О чем идет речь? О поэзии? Послушайте дальше:…без вдохновенья истинная мысль или совсем не возникает, или же случайным образом возникшая мысль не создает условий для развития истинной мысли».
Автор этих проникновенных строк – крупнейший мыслитель XVIII века Дени Дидро.
Неожиданно, правда? Но, может, это высказывание не характерно. Посмотрим, что думали другие. Вот хоть англичанин Пристли, открывший кислород. «Изобретателями являются только те, которые дают полный простор своему воображению и отыскивают связь с самыми отдаленными понятиями. Даже тогда, когда эти сопоставления грубы и химеричны, они могут доставить счастливый случай для великих и важных открытий. До таких открытий никогда не додумался бы рассудительный, медлительный и трусливый ум».
Опять воображение… Правда, это все XVIII век, наука только-только вставала на ноги, значит и научное мышление еще где-то на уровне романтизма в литературе. Однако известный голландский химик Вант-Гофф специально изучал биографии более двухсот ученых и нашел, что большинство из них обладало «здоровым проявлением фантазии».
Это уже более близкое, а главное – более фундаментальное свидетельство. И все-таки трудно поверить, будто строгим мыслителям тоже необходимо вдохновение, воображение и тому подобные «настроения». А где же неумолимая железная логика – этот главный движитель ума ученых? Раскроем для контраста биографию математика Галуа, представителя самой строгой и самой «сухой» (для непосвященных) пауки.
Шестнадцатилетний Галуа впервые столкнулся с математикой… «Он читал страницу за страницей, и перед ним простое и прекрасное, как греческий храм, вставало здание геометрии… Он увидел, как здание растет у него на глазах. Вскоре все окружающее: класс, товарищи, надзиратели, звуки, запахи – исчезла. Абстрактные геометрические теоремы стали более осязаемыми, чем мир вещей…»

→ **ЧТО СДЕЛАТЬ**
Продолжите текст о вдохновении и воображении в науке, начав сразу после его последнего предложения.

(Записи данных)
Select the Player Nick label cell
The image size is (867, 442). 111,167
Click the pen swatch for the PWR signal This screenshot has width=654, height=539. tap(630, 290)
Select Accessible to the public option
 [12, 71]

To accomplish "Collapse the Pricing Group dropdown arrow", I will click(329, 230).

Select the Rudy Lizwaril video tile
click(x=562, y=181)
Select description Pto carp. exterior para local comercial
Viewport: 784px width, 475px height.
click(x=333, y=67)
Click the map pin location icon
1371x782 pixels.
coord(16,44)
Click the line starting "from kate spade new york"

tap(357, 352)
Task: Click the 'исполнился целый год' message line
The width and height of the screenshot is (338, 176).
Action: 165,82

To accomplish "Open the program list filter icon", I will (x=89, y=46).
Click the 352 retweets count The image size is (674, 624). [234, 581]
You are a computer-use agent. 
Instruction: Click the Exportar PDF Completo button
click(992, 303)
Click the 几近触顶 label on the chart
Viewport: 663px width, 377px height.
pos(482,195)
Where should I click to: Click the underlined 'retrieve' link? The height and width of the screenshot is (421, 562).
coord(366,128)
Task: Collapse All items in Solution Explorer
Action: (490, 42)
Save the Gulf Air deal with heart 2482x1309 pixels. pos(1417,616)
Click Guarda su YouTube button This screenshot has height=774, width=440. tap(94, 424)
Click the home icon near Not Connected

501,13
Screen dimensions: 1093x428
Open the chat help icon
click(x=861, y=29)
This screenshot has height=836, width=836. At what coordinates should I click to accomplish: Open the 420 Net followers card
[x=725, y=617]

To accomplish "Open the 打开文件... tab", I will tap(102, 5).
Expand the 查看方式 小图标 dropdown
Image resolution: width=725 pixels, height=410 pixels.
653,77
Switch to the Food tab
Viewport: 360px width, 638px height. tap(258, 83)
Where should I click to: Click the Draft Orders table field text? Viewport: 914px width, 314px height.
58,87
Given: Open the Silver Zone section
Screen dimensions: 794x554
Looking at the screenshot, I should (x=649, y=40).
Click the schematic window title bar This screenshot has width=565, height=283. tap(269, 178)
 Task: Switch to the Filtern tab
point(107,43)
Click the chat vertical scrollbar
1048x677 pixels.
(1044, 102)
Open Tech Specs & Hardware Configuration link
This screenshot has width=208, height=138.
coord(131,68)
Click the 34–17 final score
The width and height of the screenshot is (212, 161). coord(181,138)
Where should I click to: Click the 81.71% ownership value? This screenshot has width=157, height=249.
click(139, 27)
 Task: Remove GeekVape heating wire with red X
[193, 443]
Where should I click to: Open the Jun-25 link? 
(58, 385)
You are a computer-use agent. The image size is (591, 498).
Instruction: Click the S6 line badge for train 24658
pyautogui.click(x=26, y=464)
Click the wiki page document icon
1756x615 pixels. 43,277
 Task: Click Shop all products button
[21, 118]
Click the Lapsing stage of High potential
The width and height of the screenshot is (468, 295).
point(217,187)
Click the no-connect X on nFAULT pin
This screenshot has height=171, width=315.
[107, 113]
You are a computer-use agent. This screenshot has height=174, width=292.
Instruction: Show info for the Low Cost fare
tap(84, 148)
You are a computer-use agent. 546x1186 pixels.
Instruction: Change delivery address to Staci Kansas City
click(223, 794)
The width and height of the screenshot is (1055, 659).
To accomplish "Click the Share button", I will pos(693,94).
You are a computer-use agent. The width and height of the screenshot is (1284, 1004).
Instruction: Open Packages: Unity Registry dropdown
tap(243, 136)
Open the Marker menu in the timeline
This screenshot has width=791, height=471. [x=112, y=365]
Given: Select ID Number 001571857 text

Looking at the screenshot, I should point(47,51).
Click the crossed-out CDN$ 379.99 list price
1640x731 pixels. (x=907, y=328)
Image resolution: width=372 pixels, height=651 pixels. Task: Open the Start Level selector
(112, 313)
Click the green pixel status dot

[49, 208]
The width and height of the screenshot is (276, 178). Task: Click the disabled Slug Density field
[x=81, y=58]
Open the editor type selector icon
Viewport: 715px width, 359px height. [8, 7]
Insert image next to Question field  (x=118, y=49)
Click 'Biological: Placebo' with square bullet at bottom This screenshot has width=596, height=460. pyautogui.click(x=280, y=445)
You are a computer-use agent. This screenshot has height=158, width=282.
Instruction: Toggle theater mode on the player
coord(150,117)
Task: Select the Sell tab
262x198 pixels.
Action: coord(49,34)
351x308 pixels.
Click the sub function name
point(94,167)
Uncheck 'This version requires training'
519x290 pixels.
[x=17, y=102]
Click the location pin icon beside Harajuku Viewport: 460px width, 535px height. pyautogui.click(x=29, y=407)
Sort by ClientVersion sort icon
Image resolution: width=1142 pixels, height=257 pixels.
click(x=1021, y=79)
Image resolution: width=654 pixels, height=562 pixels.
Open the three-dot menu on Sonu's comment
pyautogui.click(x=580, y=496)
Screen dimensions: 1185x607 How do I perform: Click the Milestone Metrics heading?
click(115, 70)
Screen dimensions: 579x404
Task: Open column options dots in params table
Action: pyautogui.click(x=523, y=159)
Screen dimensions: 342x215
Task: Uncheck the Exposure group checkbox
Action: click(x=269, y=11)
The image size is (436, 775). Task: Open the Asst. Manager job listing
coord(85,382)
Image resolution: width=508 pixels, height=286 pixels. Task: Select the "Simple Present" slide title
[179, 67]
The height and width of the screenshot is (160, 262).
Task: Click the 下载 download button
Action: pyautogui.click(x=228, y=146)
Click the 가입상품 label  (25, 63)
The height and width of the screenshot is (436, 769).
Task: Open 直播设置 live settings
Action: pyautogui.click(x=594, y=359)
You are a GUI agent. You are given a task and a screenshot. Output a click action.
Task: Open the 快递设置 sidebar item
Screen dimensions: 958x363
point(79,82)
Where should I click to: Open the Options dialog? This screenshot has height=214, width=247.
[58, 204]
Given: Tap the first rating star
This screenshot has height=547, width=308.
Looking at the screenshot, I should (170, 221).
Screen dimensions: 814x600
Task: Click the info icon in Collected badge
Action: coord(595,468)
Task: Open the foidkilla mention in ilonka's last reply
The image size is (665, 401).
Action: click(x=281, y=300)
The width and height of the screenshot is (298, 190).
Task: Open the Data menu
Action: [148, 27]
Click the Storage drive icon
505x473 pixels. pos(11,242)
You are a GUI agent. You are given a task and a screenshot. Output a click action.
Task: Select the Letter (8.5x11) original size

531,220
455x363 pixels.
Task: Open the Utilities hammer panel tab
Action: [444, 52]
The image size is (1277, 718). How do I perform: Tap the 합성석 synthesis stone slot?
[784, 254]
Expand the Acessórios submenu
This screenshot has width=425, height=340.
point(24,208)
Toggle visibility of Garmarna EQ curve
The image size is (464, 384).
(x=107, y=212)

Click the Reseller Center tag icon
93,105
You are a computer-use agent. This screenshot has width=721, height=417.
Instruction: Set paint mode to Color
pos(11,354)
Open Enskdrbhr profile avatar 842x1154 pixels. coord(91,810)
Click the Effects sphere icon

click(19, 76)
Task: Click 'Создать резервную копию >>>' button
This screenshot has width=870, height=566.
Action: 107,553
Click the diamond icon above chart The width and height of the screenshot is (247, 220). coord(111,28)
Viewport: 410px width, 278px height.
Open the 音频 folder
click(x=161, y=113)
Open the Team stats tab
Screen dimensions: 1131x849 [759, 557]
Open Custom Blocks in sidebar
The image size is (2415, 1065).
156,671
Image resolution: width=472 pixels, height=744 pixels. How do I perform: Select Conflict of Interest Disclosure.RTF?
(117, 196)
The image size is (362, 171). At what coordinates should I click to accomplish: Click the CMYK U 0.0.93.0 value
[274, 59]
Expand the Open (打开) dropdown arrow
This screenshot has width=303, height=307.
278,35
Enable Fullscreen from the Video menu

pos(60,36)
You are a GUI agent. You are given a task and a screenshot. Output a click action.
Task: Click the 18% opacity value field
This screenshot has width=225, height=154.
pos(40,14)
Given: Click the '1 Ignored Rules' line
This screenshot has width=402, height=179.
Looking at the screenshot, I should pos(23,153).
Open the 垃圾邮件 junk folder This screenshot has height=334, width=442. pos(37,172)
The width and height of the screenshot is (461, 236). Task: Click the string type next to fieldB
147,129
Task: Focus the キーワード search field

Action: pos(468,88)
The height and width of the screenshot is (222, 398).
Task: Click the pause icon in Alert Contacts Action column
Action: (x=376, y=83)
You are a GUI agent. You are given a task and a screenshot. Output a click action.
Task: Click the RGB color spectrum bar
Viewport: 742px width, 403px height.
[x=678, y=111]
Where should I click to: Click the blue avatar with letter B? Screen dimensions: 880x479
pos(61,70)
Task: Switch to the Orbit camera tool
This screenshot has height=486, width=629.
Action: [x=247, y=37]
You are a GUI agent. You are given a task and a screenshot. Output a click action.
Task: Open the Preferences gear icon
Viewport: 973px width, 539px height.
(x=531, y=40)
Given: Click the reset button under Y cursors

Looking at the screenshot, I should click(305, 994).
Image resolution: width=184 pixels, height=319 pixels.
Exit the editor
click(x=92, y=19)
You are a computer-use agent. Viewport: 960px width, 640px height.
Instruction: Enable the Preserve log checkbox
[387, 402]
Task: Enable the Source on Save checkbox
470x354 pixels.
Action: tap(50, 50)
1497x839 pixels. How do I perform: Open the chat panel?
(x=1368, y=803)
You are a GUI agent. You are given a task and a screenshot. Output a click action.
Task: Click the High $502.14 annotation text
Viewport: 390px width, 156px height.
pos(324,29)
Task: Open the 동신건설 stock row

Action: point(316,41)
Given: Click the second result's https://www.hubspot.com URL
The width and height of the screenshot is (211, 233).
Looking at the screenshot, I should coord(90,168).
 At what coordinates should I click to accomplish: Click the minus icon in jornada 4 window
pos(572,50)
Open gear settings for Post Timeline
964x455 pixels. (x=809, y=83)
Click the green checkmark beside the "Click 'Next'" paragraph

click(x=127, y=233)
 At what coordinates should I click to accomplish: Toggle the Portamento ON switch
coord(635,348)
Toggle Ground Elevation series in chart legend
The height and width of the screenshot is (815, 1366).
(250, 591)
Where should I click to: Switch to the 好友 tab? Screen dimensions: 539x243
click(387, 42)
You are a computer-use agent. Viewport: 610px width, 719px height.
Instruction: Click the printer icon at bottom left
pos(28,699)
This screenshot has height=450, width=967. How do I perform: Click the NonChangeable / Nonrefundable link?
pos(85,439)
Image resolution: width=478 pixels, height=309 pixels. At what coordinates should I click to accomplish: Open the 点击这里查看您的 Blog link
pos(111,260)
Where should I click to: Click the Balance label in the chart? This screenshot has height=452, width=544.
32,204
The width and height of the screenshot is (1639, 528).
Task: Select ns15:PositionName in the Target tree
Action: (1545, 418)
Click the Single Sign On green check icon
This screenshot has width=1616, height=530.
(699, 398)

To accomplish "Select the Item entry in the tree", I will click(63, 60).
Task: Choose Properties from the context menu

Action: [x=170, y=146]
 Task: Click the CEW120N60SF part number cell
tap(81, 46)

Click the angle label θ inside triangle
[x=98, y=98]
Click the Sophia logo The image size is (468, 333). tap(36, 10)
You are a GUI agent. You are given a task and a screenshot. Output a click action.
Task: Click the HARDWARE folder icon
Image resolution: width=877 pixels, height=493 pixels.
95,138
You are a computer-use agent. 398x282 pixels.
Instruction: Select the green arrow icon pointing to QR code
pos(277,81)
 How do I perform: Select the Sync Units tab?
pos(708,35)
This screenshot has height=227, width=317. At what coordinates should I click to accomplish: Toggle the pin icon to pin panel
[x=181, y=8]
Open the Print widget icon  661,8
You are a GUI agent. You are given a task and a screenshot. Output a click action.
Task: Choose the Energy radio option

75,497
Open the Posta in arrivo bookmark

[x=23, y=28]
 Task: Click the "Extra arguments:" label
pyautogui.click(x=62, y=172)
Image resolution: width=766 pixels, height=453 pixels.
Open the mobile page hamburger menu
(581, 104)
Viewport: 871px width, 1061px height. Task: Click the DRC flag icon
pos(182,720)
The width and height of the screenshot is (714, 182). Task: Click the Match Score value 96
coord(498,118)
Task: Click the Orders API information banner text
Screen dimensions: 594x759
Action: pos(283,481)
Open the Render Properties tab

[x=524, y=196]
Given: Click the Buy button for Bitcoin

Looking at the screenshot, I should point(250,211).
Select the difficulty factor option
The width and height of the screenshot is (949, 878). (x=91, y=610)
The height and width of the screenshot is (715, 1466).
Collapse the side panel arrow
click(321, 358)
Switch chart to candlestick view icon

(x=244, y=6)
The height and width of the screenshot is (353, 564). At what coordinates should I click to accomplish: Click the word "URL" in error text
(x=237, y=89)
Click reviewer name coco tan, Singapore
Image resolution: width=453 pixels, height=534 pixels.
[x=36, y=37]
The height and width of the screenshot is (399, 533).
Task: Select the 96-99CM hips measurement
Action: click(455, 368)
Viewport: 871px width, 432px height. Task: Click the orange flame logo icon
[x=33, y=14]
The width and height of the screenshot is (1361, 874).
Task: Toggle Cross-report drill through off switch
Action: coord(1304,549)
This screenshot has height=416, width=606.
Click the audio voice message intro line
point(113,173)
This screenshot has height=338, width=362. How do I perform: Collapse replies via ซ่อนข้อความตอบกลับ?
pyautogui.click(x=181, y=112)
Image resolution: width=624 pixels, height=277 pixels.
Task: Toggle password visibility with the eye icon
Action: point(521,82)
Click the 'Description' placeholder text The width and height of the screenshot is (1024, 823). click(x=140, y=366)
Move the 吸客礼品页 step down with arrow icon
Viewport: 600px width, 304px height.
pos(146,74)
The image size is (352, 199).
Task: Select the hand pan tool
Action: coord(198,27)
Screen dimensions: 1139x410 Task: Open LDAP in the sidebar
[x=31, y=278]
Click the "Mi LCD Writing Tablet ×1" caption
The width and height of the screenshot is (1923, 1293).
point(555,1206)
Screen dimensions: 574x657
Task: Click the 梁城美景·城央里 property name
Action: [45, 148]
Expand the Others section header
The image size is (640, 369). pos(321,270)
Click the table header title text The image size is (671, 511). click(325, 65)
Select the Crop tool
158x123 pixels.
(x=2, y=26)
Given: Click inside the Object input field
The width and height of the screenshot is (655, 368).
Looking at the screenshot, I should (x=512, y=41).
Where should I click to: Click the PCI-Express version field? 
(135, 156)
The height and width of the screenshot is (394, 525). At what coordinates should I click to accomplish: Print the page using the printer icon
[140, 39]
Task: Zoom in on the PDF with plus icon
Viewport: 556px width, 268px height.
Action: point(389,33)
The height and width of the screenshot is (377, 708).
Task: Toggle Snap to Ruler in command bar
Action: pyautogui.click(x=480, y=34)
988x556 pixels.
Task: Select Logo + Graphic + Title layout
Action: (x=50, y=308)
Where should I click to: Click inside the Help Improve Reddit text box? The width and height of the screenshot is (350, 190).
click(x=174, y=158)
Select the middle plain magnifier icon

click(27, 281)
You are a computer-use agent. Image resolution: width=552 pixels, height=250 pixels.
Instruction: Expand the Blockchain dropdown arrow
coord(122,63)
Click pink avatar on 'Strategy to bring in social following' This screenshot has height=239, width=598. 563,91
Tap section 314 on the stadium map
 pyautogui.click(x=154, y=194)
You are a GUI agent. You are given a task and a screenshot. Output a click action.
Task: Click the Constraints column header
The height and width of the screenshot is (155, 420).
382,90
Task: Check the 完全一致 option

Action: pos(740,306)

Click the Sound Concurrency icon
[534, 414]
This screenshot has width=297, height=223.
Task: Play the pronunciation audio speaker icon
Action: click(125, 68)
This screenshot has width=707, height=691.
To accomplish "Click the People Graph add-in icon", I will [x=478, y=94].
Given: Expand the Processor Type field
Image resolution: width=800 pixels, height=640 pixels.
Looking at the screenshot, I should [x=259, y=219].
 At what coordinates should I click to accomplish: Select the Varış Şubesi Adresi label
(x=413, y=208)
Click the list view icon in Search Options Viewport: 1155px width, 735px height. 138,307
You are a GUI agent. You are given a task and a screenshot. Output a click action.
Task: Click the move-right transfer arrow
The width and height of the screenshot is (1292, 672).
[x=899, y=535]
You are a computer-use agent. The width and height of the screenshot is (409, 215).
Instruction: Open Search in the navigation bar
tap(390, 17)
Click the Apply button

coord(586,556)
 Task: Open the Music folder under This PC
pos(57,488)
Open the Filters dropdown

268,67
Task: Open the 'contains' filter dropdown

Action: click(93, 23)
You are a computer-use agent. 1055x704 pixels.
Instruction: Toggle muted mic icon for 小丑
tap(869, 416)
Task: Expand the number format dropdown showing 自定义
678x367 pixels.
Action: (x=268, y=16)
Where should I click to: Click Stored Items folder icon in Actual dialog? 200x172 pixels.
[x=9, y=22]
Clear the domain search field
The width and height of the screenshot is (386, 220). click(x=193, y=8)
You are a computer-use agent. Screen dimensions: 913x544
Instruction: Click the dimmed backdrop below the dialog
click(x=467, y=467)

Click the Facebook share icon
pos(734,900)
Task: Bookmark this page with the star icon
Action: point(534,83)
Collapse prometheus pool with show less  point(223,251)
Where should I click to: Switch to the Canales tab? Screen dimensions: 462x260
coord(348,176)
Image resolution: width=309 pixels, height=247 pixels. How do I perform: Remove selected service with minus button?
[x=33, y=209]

→ **ОТВЕТ**
Видите, какие сильные чувства может вызвать наука, имеющая дело только с линиями да многоугольниками. Чем заворожила она молодого ученого? Стройностью рассуждений, их последовательной логичностью, отточенностью и предельной сжатостью мысли. Так он открыл для себя математику, ставшую его единственным в жизни увлечением. Разве найти свое призвание не значит совершить открытие? Пусть хоть и внутри себя.
Оказывается, и в умственной работе ученых не последнее место принадлежит воображению. Что же касается интуиции – то она лишь завершает колоссальную предшествующую работу мысли, длившуюся годами, а то и целыми десятилетиями. Или же служит итогом большого опыта, когда мысль ученого становится настолько тренированной, что открытие скорее похоже на догадку, чем на результат рассуждения. Благодаря чрезвычайно быстрому и активному думанию в момент такого «вдруг» многие логические ходы мысли остаются как бы за бортом обычного последовательного рассуждения. И ученый нередко выглядит эдаким провидцем, своего рода предсказателем.
Конан Дойль, собиравшийся поначалу стать не писателем, а врачом, учился у опытного и наблюдательного профессора, который ставил диагноз, буквально лишь взглянув на больного. О его необыкновенной интуиции рассказывали легенды и на каждое обследование ходили, как на театральное представление. Профессор Белл послужил прообразом проницательного Шерлока Холмса, непревзойденного мастера логического анализа. Вот что рассказывает об этом Конан Дойль:
«Я должен был собрать пациентов, сделать заметки об их заболевании и вводить их одного за другим в большую комнату, где сидел Белл, окруженный персоналом и студентами. Так я получил прекрасную возможность изучить его методы и заметил, что он, бросив острый взгляд на пациента, часто узнает больше за несколько секунд, чем я изо всех своих вопросов. Иногда он ошибался, но большею частью его прозорливость была поразительной. Его догадки казались чудом для сборища Ватсонов, окружавших его, но, как только он давал объяснение, оказывалось, что все очень просто. Не удивительно, что, повстречавшись с таким человеком, я позже, пытаясь создать образ сыщика-ученого, использовал и широко разработал его метод».